The significance of this is that James Hansen, the head of GISS, has been Al Gore's closest scientific ally for nearly 20 years in promoting the global warming scare. The revised figures relate only to temperatures in North America but the fact that the pre-eminent scientific champion of the orthodoxy has been promoting erroneous data has considerable implications.

The expert responsible for spotting GISS's error was Stephen McIntyre, a Canadian computer analyst who four years ago scored the greatest coup in the history of this debate by demolishing the notorious "hockey stick" - the graph which purported to show temperatures flat-lining for centuries until they suddenly began an exponential rise in the late 20th century.

The "hockey stick" was adopted as the supreme icon of the global warming lobby, led by the Intergovernmental Panel on Climate Change (IPCC) which reproduced it no fewer than five times in its 2001 report. Since McIntyre exposed the mass of basic computer errors on which it was based, the IPCC in its most recent report quietly dropped it.
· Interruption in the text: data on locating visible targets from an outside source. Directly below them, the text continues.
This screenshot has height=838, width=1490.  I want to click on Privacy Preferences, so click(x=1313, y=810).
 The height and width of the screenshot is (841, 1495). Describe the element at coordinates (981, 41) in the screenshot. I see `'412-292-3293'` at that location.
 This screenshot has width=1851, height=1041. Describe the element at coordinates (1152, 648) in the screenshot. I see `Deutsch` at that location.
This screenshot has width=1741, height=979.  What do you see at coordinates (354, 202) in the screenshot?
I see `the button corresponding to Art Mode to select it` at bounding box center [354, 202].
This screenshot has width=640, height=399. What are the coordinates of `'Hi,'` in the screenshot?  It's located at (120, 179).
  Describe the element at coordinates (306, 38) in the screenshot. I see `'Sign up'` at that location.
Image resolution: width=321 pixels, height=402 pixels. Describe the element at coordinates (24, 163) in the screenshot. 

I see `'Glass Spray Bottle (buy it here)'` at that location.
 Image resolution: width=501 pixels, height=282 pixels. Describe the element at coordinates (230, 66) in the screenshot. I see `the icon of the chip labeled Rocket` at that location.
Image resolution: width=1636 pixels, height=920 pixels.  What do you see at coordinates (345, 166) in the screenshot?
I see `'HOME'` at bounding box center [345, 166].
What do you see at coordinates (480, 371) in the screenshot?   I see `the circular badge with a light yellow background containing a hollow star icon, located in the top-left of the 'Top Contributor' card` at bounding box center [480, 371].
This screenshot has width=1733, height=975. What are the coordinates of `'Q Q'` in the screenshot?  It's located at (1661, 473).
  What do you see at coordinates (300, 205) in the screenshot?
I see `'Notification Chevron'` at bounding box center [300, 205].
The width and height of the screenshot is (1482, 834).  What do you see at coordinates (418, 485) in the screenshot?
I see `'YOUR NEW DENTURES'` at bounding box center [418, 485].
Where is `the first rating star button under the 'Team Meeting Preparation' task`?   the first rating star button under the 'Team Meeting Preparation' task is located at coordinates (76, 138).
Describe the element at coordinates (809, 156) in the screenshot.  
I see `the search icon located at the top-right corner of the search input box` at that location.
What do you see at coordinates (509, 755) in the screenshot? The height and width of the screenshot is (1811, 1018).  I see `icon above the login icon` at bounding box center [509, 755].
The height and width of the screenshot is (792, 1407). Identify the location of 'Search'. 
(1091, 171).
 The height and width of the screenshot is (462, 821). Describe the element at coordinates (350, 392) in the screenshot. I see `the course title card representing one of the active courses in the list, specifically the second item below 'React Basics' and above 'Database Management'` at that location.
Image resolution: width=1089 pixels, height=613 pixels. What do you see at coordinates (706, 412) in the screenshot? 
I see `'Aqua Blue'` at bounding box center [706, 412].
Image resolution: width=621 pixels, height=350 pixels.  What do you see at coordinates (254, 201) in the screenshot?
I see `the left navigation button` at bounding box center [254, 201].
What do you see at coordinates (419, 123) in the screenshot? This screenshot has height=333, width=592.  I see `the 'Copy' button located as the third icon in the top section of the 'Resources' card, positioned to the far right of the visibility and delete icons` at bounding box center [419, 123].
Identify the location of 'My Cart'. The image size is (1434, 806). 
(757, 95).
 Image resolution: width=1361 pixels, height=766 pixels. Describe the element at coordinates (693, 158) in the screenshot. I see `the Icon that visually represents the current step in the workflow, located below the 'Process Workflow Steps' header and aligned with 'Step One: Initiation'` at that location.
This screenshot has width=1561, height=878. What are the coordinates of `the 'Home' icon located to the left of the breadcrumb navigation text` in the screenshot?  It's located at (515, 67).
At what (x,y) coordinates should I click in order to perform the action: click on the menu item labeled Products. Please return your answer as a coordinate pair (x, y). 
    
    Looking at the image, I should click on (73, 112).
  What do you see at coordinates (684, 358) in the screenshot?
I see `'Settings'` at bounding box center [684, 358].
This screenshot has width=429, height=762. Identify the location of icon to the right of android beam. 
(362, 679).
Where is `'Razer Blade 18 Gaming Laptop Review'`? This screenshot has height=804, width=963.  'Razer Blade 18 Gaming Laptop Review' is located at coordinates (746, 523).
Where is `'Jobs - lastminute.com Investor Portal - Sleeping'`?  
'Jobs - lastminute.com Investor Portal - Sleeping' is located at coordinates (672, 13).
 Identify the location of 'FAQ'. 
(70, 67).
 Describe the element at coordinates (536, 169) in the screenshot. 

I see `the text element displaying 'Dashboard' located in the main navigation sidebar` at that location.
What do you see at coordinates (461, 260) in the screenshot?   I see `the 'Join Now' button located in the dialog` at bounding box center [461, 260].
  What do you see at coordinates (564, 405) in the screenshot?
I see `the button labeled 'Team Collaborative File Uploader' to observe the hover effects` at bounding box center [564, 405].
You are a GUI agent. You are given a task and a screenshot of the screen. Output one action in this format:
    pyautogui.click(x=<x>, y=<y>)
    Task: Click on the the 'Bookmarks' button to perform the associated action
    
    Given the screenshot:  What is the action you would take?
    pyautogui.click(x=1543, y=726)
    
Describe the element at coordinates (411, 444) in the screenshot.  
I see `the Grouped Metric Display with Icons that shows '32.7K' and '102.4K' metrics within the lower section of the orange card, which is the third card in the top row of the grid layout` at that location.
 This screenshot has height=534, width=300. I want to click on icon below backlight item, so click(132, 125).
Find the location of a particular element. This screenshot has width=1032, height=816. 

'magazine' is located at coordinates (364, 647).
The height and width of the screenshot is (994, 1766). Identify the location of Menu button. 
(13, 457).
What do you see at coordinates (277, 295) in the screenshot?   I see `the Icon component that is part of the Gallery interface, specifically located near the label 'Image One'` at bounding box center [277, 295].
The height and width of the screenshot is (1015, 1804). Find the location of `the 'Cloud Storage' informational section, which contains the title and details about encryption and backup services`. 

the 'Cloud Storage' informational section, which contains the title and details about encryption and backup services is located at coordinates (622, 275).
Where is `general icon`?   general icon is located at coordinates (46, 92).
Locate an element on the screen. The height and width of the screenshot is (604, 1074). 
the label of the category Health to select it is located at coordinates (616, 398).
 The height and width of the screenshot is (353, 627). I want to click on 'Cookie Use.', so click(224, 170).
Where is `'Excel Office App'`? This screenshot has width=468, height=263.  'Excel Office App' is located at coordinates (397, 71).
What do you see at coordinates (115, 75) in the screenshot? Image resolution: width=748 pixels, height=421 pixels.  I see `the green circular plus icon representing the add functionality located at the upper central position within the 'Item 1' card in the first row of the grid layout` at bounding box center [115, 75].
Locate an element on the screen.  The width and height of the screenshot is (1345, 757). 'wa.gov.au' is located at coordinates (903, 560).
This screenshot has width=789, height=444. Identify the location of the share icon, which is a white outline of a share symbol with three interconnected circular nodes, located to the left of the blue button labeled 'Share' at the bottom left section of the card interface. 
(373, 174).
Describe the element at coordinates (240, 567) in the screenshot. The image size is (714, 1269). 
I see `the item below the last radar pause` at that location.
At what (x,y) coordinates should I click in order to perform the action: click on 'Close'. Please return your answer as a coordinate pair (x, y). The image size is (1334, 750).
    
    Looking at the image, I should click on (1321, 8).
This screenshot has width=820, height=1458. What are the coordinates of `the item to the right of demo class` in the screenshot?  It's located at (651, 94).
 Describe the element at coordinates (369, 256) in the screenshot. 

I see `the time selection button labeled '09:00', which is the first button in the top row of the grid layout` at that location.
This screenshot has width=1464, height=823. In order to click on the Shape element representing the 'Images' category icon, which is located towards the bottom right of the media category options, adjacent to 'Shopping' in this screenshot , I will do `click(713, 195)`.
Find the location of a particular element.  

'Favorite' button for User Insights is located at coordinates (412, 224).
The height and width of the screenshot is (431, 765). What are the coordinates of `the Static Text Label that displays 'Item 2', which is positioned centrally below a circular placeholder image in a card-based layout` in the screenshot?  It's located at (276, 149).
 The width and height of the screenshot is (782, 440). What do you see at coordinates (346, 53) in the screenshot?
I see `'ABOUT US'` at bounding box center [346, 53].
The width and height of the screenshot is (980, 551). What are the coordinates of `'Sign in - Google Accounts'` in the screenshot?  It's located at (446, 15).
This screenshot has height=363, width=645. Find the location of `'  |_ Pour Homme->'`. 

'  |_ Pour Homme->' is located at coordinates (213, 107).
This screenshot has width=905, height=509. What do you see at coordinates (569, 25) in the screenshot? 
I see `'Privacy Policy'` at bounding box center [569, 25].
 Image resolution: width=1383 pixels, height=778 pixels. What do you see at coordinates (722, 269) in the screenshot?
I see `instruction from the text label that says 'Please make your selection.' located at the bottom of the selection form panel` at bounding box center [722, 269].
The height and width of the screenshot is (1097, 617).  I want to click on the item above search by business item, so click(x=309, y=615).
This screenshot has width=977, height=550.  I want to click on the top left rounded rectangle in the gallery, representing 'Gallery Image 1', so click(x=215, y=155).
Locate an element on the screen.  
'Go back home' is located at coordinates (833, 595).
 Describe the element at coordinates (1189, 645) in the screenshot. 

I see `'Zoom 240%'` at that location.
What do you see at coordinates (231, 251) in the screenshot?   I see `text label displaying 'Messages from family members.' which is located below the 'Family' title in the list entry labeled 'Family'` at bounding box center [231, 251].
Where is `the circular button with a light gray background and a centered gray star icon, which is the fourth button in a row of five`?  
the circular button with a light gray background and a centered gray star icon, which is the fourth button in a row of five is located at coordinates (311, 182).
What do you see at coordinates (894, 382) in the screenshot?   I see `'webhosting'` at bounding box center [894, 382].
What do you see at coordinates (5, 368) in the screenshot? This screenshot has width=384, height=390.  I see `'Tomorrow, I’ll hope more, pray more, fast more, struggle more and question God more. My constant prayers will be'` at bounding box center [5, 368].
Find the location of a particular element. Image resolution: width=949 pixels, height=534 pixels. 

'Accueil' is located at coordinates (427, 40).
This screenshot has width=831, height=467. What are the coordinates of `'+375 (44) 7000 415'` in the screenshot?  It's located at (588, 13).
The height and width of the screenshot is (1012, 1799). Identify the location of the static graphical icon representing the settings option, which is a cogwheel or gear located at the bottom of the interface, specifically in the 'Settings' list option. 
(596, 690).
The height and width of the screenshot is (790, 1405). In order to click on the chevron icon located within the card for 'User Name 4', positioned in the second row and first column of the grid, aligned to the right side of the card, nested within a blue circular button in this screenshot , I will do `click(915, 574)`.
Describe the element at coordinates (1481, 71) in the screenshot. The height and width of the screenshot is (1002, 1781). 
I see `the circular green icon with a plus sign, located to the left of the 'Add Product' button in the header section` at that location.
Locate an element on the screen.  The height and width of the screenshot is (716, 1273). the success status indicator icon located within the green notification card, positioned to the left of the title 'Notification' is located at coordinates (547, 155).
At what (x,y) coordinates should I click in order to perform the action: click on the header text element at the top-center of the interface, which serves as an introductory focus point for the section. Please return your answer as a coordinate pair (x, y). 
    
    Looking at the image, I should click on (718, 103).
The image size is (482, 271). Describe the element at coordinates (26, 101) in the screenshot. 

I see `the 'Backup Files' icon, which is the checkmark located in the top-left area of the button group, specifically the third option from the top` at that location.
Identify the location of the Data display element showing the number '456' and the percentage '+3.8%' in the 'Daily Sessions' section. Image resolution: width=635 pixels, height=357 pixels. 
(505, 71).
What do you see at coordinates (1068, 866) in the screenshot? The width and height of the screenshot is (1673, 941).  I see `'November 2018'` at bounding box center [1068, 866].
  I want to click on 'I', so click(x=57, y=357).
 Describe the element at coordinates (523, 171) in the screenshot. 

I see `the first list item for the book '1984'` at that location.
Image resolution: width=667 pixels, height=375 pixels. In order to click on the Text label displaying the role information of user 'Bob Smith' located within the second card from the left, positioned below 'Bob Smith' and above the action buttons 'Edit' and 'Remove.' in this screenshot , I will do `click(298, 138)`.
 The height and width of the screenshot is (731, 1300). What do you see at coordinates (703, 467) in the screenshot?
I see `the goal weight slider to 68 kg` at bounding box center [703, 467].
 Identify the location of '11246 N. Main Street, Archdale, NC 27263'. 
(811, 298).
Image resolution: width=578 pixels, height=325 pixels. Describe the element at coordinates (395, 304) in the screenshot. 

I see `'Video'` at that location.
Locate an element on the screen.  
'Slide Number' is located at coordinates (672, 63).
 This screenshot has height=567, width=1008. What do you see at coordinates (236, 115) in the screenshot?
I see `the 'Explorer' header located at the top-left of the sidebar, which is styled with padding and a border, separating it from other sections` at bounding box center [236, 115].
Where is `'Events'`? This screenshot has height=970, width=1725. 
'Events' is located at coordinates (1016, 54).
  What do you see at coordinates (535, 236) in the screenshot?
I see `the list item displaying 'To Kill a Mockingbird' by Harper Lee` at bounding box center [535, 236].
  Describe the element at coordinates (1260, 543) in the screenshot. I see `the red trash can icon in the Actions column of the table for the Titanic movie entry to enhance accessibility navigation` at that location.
The new GISS graph, conceding that the last decade may not have seen the hottest years of the past century, follows the latest satellite figures from the National Oceanographic and Atmospheric Administration (NOAA) showing that in recent years global temperatures have not continued to rise (as orthodox CO2 warming theory would suggest) but have flattened out at a level significantly lower than in 1998.


The other "inconvenient truths" all relate to the astronomic cost of measures now being proposed to tackle our supposed "warming".

One was a study reported in Science which finds that the increasing production of biofuels to combat climate change will release between two and nine times more CO2 into the atmosphere in the next 30 years than generating the same energy from fossil fuels. To meet the EU's target of substituting 10 per cent of transport fuel with biofuel by 2020 would take up 40 per cent of all the EU's farmland, unless much of it was imported, at devastating cost to the world's rainforests and wildlife.

The second was a leaked memorandum in which officials of the DTI ( now the Department for Business, Enterprise and Regulatory Reform) briefed ministers on how to explain to the EU's energy commissioner, Andris Piebalgs, that the UK will not be able to comply with a European Council decision last March that the EU must derive 20 per cent of its energy from renewable sources by 2020. The officials have calculated that this could cost UK electricity users alone an additional £22 billion a year, nearly £1,000 a year for every household. This is 2 per cent of GDP, and double Sir Nicholas Stern's estimate for the entire cost of halting global warming. The officials predicted that the target is not remotely achievable anyway.

A final awkward finding comes from the world's leading expert on the financial costs of tackling global warming. Prof William Nordhaus, of Yale, has just published calculations showing that cuts in greenhouse gas emissions on the scale proposed by Gore might possibly save $12 trillion (£12,000bn) - but that their cost would be nearly three times as much, $34 trillion, more than half the world's GDP. Even for those who still believe the likes of Gore and Hansen, it hardly sounds like the bargain of the century.

Posted: Tue Aug 21, 2007 3:33 pm
by Digit
Ta! I must do some more computer practise.